What needs to be done:
Repeat the material below, switching every "Viewport" to "Window" and leaving everything else unchanged.

Records in a dataset
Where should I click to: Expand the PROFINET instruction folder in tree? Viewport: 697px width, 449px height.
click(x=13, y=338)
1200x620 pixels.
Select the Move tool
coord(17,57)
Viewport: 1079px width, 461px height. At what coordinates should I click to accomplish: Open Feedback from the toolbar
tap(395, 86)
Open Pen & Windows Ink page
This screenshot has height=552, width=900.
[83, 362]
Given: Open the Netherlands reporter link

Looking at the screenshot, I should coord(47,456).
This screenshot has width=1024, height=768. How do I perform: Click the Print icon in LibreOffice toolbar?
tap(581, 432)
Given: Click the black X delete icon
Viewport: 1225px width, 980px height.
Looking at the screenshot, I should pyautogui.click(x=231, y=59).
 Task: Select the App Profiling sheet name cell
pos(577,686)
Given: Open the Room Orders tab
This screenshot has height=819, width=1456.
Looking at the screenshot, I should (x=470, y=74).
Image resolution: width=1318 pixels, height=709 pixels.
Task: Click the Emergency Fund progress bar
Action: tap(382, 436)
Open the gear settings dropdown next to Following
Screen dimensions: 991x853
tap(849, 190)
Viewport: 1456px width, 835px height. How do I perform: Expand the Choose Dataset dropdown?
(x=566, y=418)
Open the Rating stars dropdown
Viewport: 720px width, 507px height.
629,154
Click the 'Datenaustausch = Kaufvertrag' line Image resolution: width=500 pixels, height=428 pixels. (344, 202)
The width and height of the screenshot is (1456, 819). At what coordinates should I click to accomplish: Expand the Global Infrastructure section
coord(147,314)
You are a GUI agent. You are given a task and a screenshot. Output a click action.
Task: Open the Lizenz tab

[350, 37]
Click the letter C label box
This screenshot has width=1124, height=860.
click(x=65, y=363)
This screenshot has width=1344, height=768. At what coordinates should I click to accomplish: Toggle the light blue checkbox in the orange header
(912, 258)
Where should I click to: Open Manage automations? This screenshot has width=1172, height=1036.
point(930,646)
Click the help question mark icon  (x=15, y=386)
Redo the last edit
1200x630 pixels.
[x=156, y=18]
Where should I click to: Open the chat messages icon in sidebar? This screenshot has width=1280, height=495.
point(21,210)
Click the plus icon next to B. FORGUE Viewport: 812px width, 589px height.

Solution:
Where should I click to: Expand the PROFINET instruction folder in tree? Window: 697px width, 449px height.
click(x=13, y=338)
1200x620 pixels.
Select the Move tool
coord(17,57)
Window: 1079px width, 461px height. At what coordinates should I click to accomplish: Open Feedback from the toolbar
tap(395, 86)
Open Pen & Windows Ink page
This screenshot has height=552, width=900.
[83, 362]
Given: Open the Netherlands reporter link

Looking at the screenshot, I should coord(47,456).
This screenshot has width=1024, height=768. How do I perform: Click the Print icon in LibreOffice toolbar?
tap(581, 432)
Given: Click the black X delete icon
Window: 1225px width, 980px height.
Looking at the screenshot, I should pyautogui.click(x=231, y=59).
 Task: Select the App Profiling sheet name cell
pos(577,686)
Given: Open the Room Orders tab
This screenshot has height=819, width=1456.
Looking at the screenshot, I should (x=470, y=74).
Image resolution: width=1318 pixels, height=709 pixels.
Task: Click the Emergency Fund progress bar
Action: tap(382, 436)
Open the gear settings dropdown next to Following
Screen dimensions: 991x853
tap(849, 190)
Window: 1456px width, 835px height. How do I perform: Expand the Choose Dataset dropdown?
(x=566, y=418)
Open the Rating stars dropdown
Window: 720px width, 507px height.
629,154
Click the 'Datenaustausch = Kaufvertrag' line Image resolution: width=500 pixels, height=428 pixels. (344, 202)
The width and height of the screenshot is (1456, 819). At what coordinates should I click to accomplish: Expand the Global Infrastructure section
coord(147,314)
You are a GUI agent. You are given a task and a screenshot. Output a click action.
Task: Open the Lizenz tab

[350, 37]
Click the letter C label box
This screenshot has width=1124, height=860.
click(x=65, y=363)
This screenshot has width=1344, height=768. At what coordinates should I click to accomplish: Toggle the light blue checkbox in the orange header
(912, 258)
Where should I click to: Open Manage automations? This screenshot has width=1172, height=1036.
point(930,646)
Click the help question mark icon  (x=15, y=386)
Redo the last edit
1200x630 pixels.
[x=156, y=18]
Where should I click to: Open the chat messages icon in sidebar? This screenshot has width=1280, height=495.
point(21,210)
Click the plus icon next to B. FORGUE Window: 812px width, 589px height.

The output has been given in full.